YOUR TASK
Rewrite the records as a numbered list, starting at the line that contains "The image size is (957, 557)." and ending at the end of the records, and leave out blank lines and pictures.

RECORDED DATA
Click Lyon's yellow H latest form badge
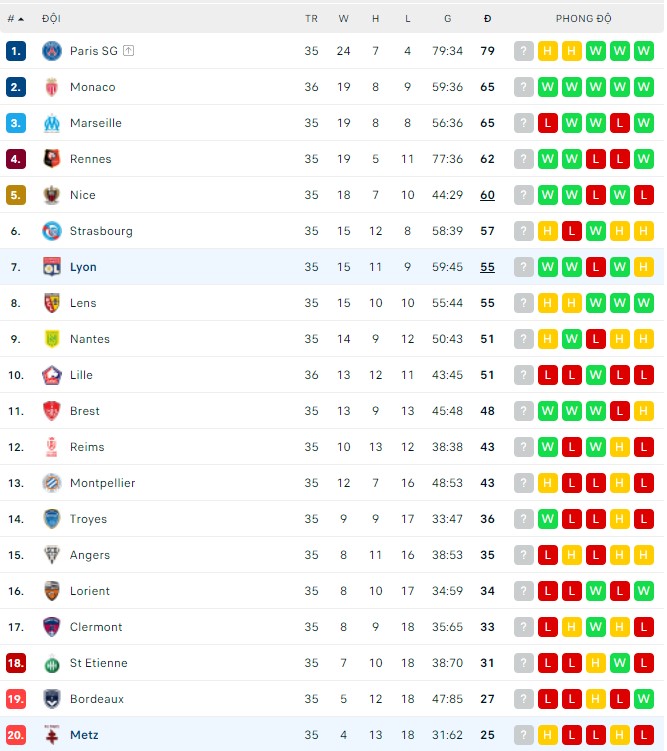The height and width of the screenshot is (751, 667). point(644,267)
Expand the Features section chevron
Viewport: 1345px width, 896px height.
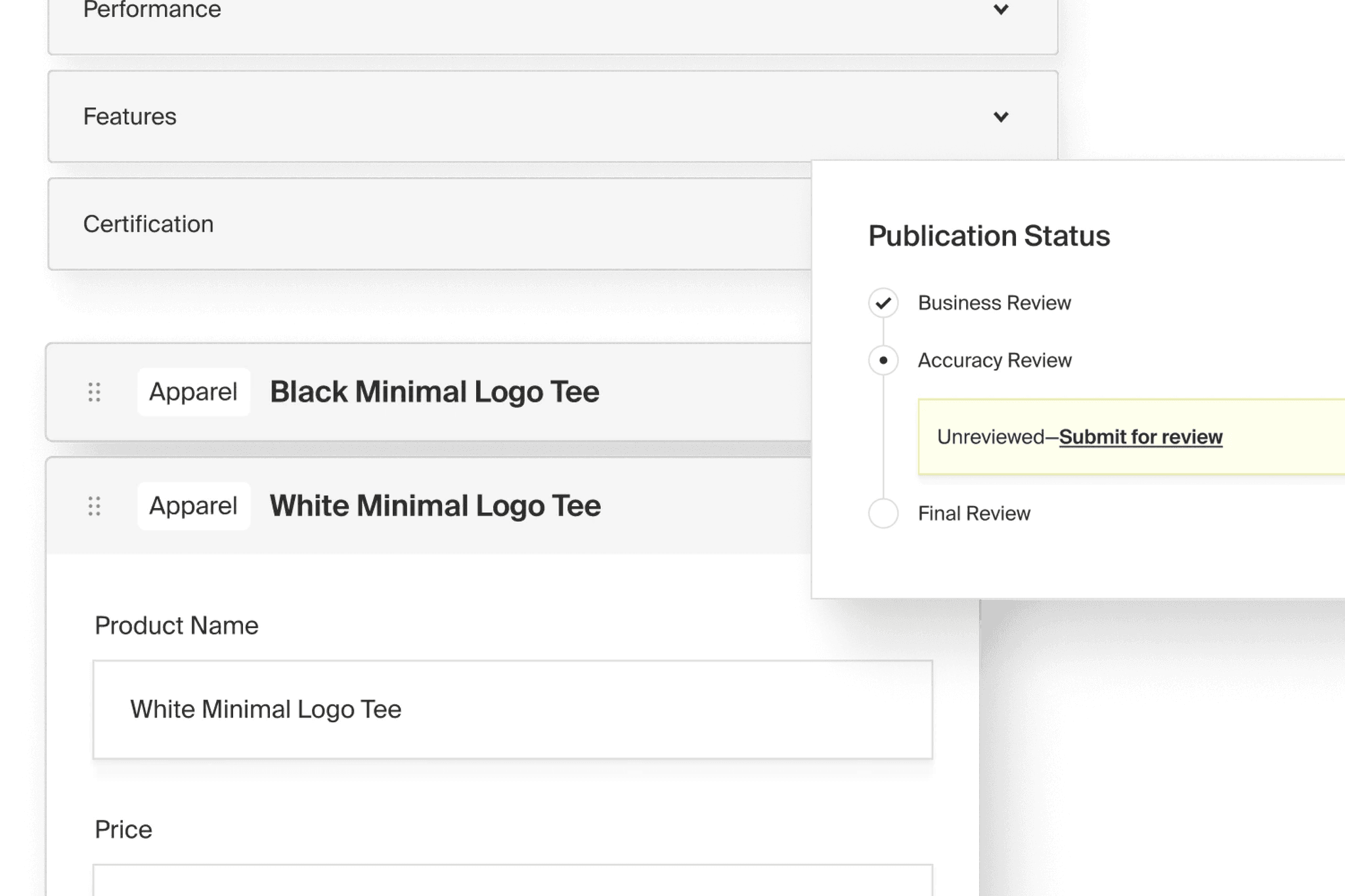(x=1001, y=117)
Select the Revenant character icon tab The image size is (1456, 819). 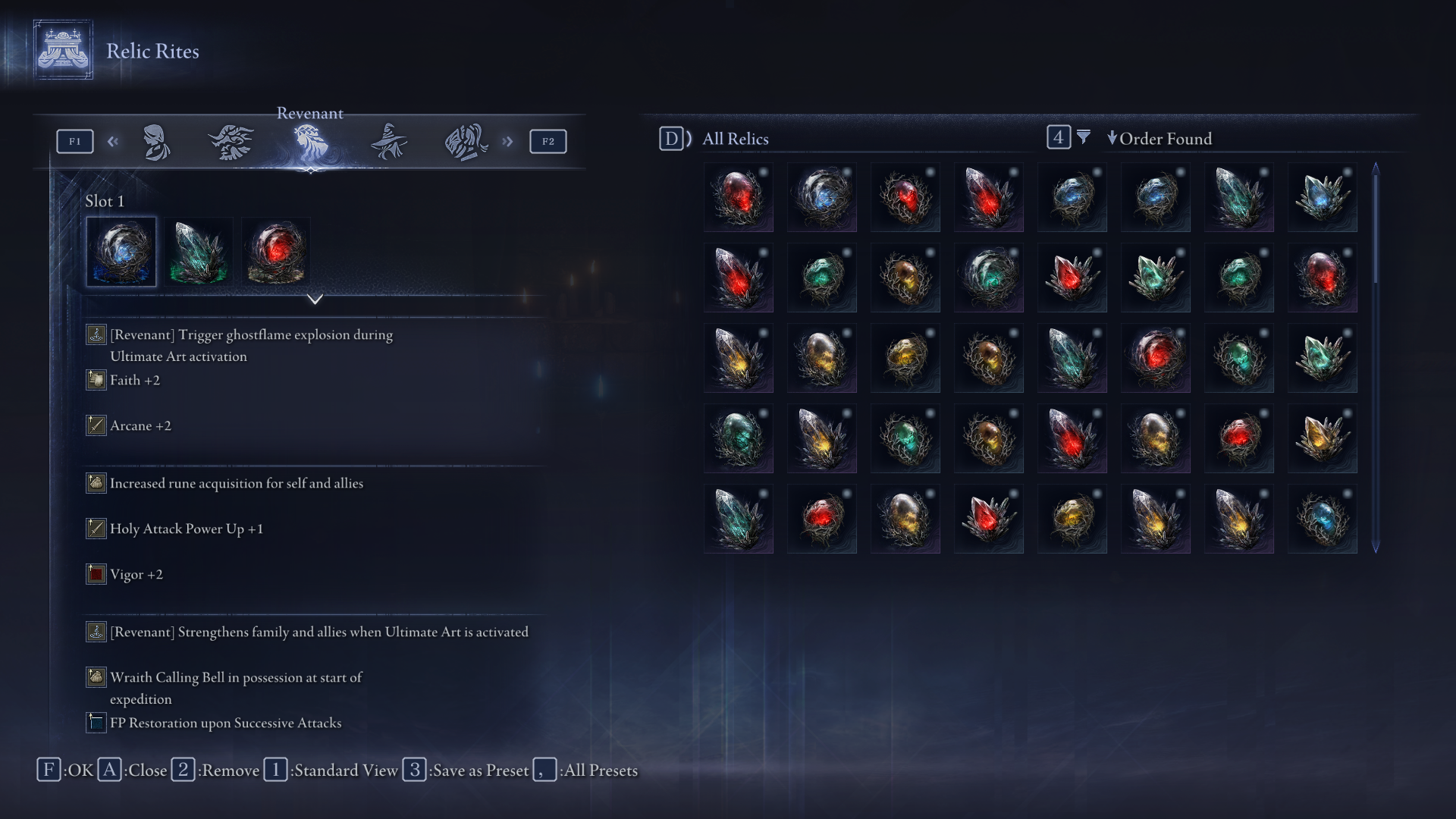coord(311,142)
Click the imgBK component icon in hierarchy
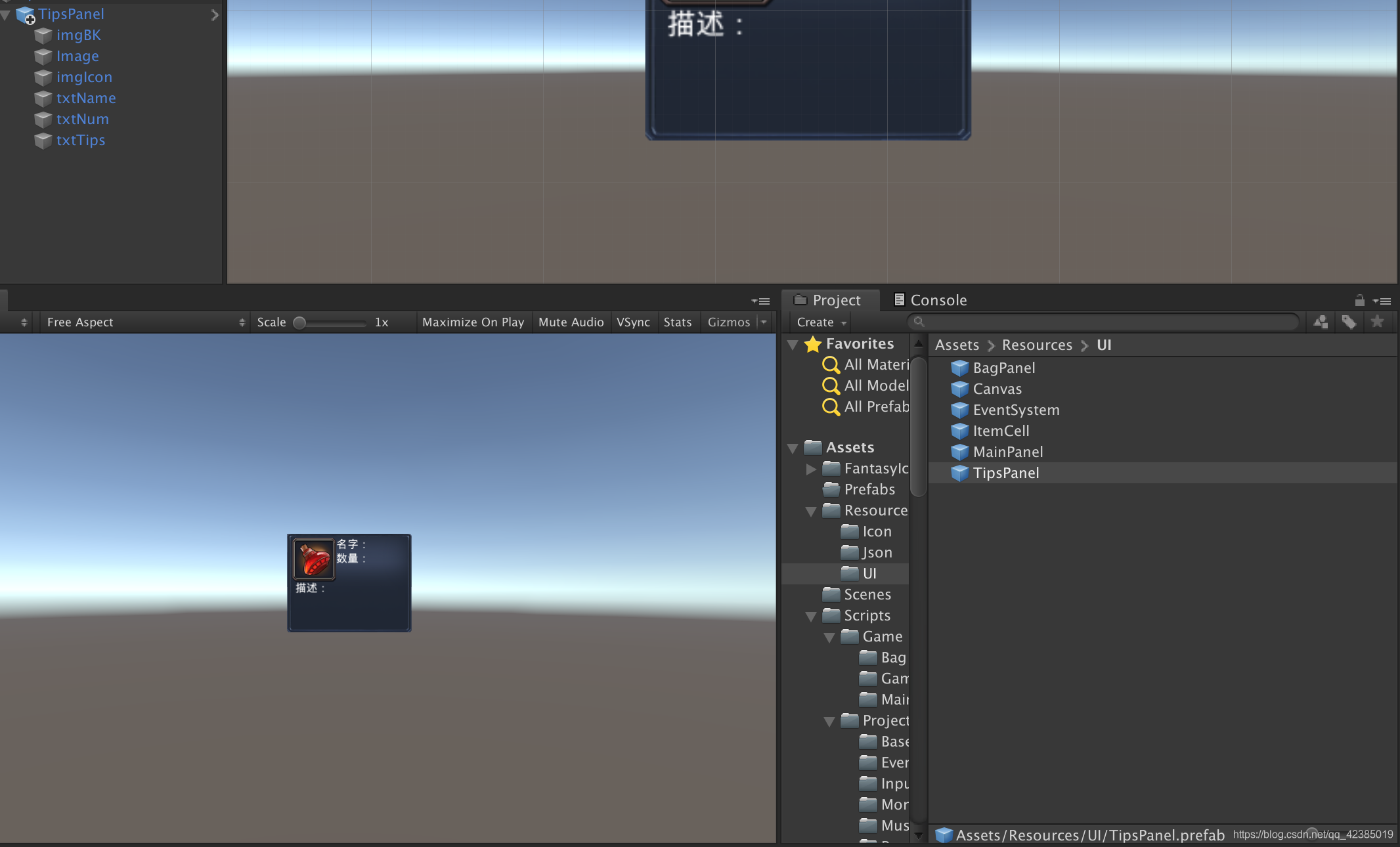Screen dimensions: 1400x847 (x=42, y=35)
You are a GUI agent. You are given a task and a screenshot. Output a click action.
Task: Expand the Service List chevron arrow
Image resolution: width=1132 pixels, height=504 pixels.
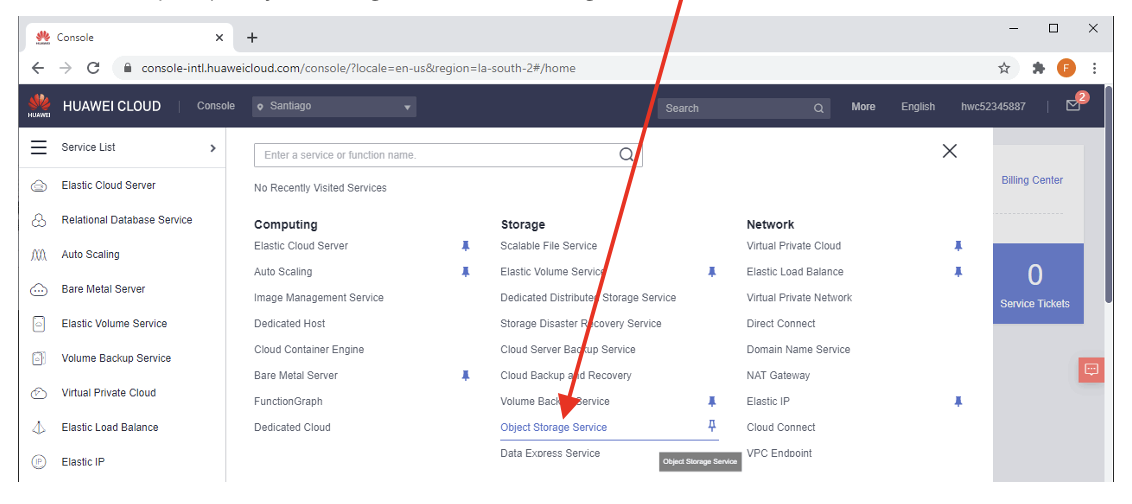click(212, 148)
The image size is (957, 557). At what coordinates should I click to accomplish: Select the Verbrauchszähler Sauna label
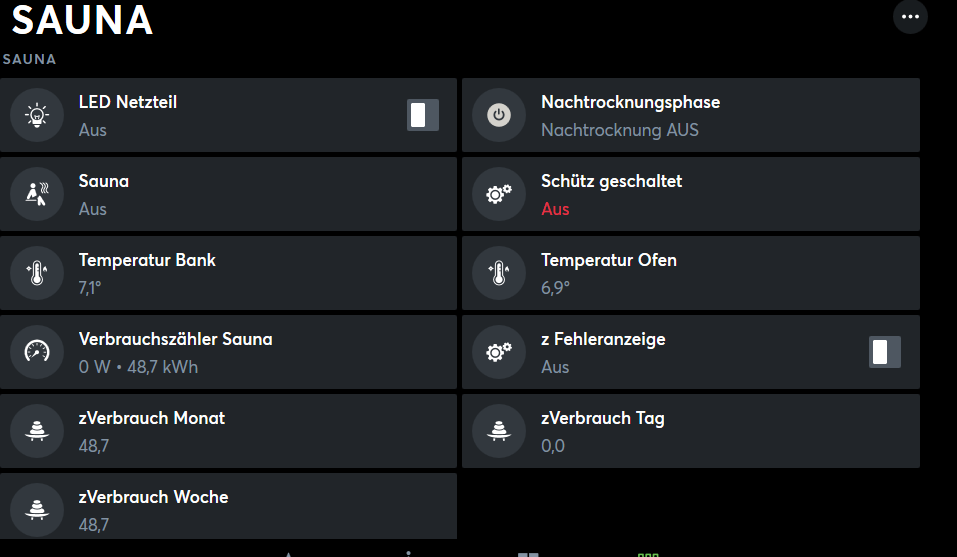[175, 339]
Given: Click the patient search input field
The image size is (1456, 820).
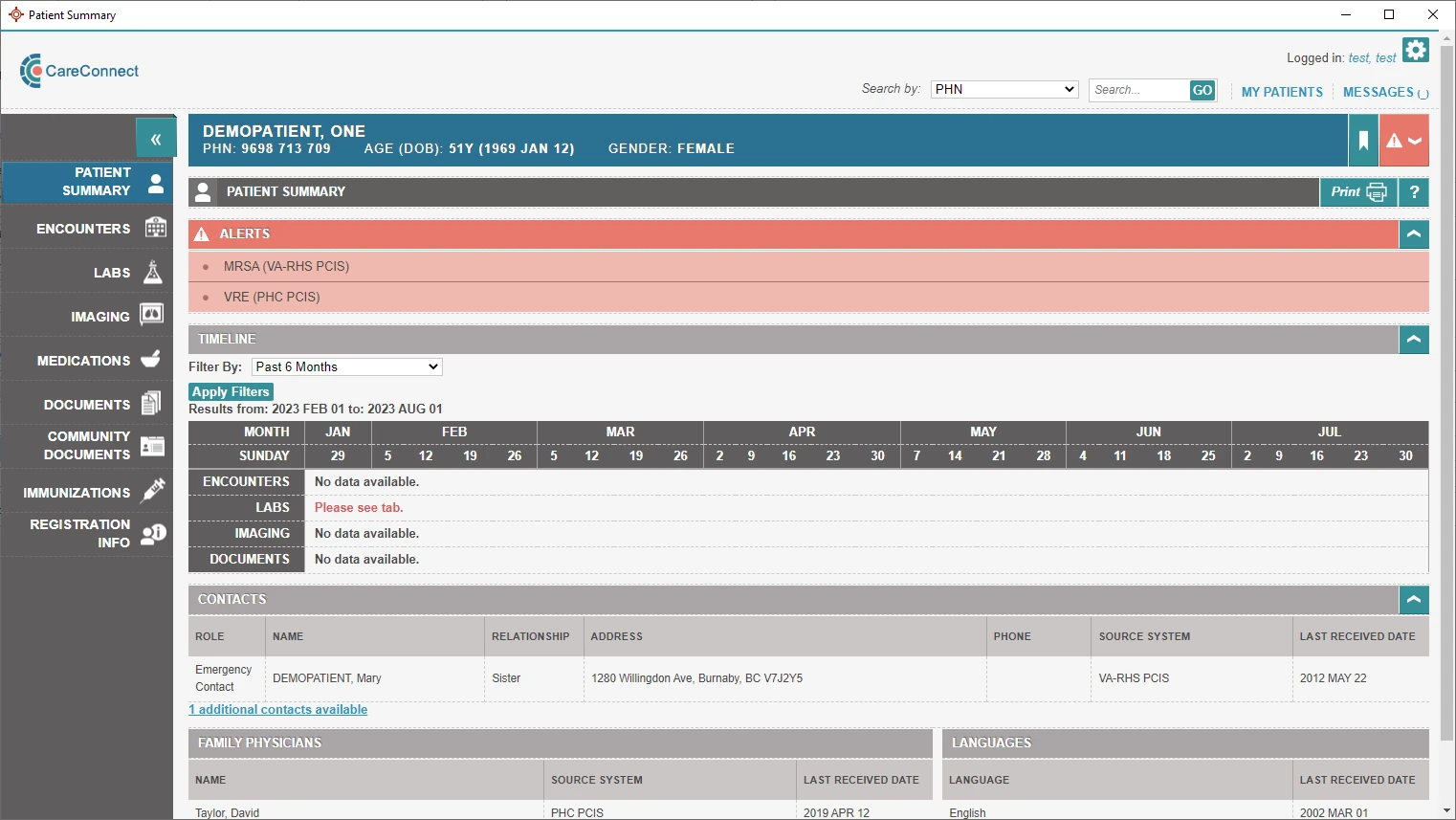Looking at the screenshot, I should click(x=1138, y=90).
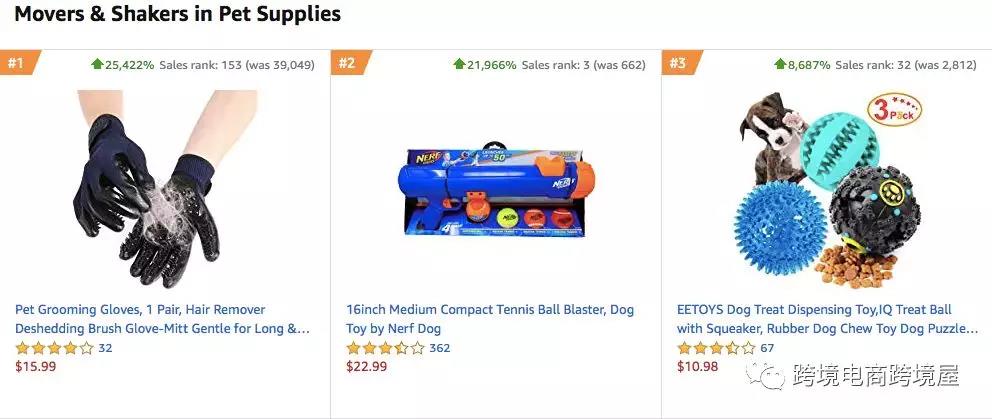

RIGHT ANSWER
1. The image size is (957, 557). At what coordinates should I click to accomplish: Select the Verbrauchszähler Sauna label
2. [175, 339]
3. Given: Click the patient search input field
4. The image size is (1456, 820).
5. Looking at the screenshot, I should click(x=1138, y=90).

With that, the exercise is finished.